Retrato oficial do presidente Donald Trump, junho de 2026
Foto: Daniel Torok / Casa Branca (domínio público)

O tarifaço americano deixou de ser um problema específico do Brasil e virou uma ofensiva comercial global. A Casa Branca anunciou uma nova onda de tarifas entre 10% e 12,5% para cerca de 60 parceiros comerciais dos Estados Unidos, incluindo blocos e países de peso como a União Europeia, a China, o Reino Unido e o Canadá — numa escalada que amplia significativamente o alcance da política tarifária do governo Trump para além dos casos que já vinham chamando atenção, como o do próprio Brasil.

A nova rodada de tarifas é descrita por analistas internacionais como diferente das anteriores em pelo menos um aspecto: o volume de países atingidos de uma só vez. Em vez de medidas pontuais contra parceiros comerciais específicos, a Casa Branca optou por uma ofensiva ampla, que atinge simultaneamente aliados históricos, como o Reino Unido e o Canadá, e rivais comerciais de longa data, como a China — um sinal, segundo especialistas, de que a estratégia tarifária deste ano se tornou mais abrangente e menos seletiva do que em ciclos anteriores do próprio governo Trump.

Para a União Europeia, a nova tarifa chega num momento delicado, já que o Banco Central Europeu (BCE) vinha justamente monitorando de perto o risco de choques externos sobre a inflação da região, incluindo o próprio comércio internacional como fator de pressão. A ampliação do tarifaço americano tende a reforçar ainda mais essa cautela entre os dirigentes europeus, que já discutiam manter os juros estáveis por causa de riscos geopolíticos ligados ao petróleo e ao Oriente Médio.

A medida também reacende a discussão sobre uma possível guerra comercial em maior escala, já que países atingidos costumam avaliar retaliações tarifárias como resposta direta — um movimento que, se confirmado por parte de parceiros como a China ou o bloco europeu, pode escalar ainda mais a tensão comercial global nos próximos meses.
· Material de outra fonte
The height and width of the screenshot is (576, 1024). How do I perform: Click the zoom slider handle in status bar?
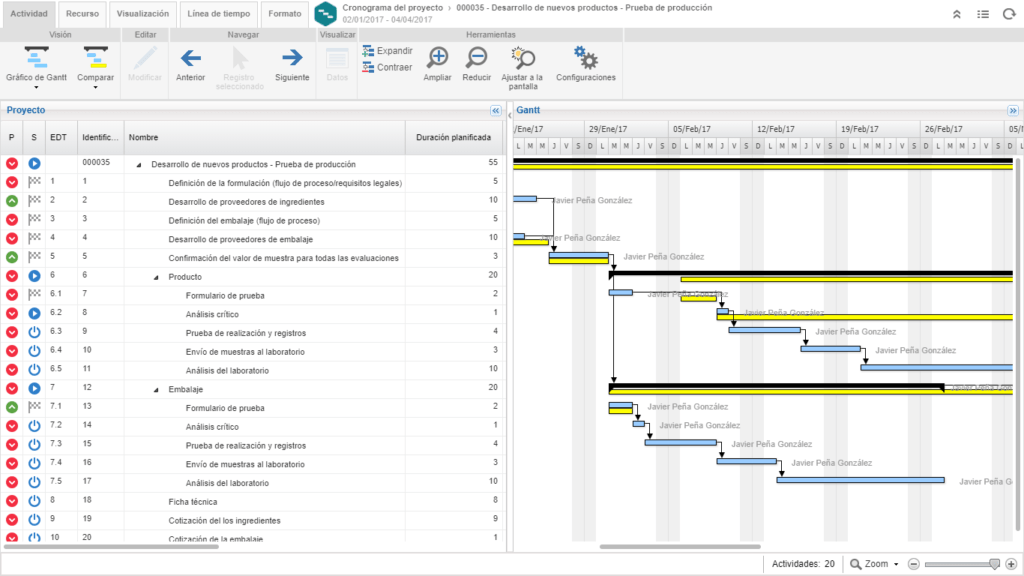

O temor de analistas de mercado é que essa dinâmica de tarifa seguida de retaliação acabe pressionando cadeias de suprimento internacionais já fragilizadas por outros conflitos geopolíticos em curso, como a tensão no Oriente Médio.

Para o Brasil, que já vinha lidando com seu próprio capítulo de tensão tarifária com os Estados Unidos — incluindo o acionamento recente da OMC contra as tarifas específicas aplicadas a produtos brasileiros —, a ampliação do tarifaço para outros 60 parceiros comerciais tem uma leitura ambígua: por um lado, mostra que o país não está sozinho na mira da nova política comercial americana; por outro, reforça a percepção de que o cenário de comércio internacional deve seguir turbulento por um bom tempo, com efeitos difíceis de prever sobre cadeias produtivas globais, incluindo setores que também afetam a economia brasileira.

Nos próximos dias, a expectativa é que os países e blocos atingidos pela nova rodada de tarifas comecem a sinalizar suas respostas — seja por negociação direta com Washington, seja por medidas de retaliação comercial —, num momento em que a política tarifária americana já se consolidou como um dos principais fatores de instabilidade para o comércio internacional em 2026.